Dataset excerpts
⁂

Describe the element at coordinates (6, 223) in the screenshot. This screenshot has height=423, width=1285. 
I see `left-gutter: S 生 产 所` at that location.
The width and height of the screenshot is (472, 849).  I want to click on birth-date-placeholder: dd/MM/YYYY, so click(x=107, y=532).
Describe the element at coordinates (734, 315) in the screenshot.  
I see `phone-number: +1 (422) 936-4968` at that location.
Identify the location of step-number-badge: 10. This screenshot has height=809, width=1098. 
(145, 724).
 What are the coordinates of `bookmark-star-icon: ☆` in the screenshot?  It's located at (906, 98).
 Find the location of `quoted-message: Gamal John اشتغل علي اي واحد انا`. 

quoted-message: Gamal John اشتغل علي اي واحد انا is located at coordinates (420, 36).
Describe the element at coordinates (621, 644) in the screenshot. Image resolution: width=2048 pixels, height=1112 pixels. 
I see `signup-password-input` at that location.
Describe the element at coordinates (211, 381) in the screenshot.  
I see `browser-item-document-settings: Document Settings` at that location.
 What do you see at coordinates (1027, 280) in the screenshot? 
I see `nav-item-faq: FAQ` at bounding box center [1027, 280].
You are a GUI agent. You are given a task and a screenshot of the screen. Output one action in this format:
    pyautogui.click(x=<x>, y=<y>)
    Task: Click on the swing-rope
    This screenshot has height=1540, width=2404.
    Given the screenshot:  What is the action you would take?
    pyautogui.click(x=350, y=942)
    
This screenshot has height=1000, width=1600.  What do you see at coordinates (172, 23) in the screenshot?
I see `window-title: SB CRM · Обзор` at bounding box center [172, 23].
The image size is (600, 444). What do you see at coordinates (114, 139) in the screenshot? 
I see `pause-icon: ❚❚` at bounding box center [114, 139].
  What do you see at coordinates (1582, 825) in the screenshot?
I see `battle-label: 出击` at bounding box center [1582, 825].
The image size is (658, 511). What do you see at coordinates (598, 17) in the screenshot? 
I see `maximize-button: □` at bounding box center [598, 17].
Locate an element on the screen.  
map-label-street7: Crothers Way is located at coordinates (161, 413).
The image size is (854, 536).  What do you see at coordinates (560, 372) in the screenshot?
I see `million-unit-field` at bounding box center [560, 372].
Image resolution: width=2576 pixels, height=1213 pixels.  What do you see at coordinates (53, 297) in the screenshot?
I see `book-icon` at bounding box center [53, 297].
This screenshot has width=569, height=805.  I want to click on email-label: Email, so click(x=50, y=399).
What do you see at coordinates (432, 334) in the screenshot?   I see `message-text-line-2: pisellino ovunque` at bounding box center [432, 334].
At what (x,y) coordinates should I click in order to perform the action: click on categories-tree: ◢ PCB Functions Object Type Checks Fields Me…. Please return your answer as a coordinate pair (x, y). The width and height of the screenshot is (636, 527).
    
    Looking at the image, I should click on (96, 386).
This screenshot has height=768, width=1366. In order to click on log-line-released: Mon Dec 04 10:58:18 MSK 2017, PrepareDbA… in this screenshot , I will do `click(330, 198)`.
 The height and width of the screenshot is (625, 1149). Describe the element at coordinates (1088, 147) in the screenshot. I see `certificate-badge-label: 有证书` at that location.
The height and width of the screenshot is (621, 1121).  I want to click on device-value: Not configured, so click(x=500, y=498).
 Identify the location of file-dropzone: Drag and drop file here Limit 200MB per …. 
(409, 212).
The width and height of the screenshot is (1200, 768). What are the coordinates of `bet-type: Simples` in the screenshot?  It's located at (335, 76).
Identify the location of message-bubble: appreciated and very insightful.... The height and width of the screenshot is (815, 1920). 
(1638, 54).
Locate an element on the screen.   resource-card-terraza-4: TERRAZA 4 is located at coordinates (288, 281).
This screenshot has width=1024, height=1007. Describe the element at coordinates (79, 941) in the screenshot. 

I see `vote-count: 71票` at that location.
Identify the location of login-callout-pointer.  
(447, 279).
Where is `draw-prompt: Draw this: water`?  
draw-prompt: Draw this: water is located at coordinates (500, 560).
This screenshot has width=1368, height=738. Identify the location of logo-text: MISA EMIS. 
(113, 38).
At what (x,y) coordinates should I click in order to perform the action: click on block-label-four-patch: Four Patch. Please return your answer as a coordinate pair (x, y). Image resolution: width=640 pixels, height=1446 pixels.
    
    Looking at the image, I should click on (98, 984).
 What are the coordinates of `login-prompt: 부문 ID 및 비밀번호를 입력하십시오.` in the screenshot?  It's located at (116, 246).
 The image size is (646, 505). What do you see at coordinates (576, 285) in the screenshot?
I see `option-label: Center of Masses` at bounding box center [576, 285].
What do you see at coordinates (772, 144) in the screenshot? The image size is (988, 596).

⁂

◆ **TASK DIRECTIONS**: Please extract from the records above the part that opens with the line containing "at (906, 98)." and closes with the line containing "pyautogui.click(x=350, y=942)", copying those lines verbatim.

◆ **RESPONSE AREA**:
 What are the coordinates of `bookmark-star-icon: ☆` in the screenshot?  It's located at (906, 98).
 Find the location of `quoted-message: Gamal John اشتغل علي اي واحد انا`. 

quoted-message: Gamal John اشتغل علي اي واحد انا is located at coordinates (420, 36).
Describe the element at coordinates (621, 644) in the screenshot. Image resolution: width=2048 pixels, height=1112 pixels. 
I see `signup-password-input` at that location.
Describe the element at coordinates (211, 381) in the screenshot.  
I see `browser-item-document-settings: Document Settings` at that location.
 What do you see at coordinates (1027, 280) in the screenshot? 
I see `nav-item-faq: FAQ` at bounding box center [1027, 280].
You are a GUI agent. You are given a task and a screenshot of the screen. Output one action in this format:
    pyautogui.click(x=<x>, y=<y>)
    Task: Click on the swing-rope
    This screenshot has height=1540, width=2404.
    Given the screenshot:  What is the action you would take?
    pyautogui.click(x=350, y=942)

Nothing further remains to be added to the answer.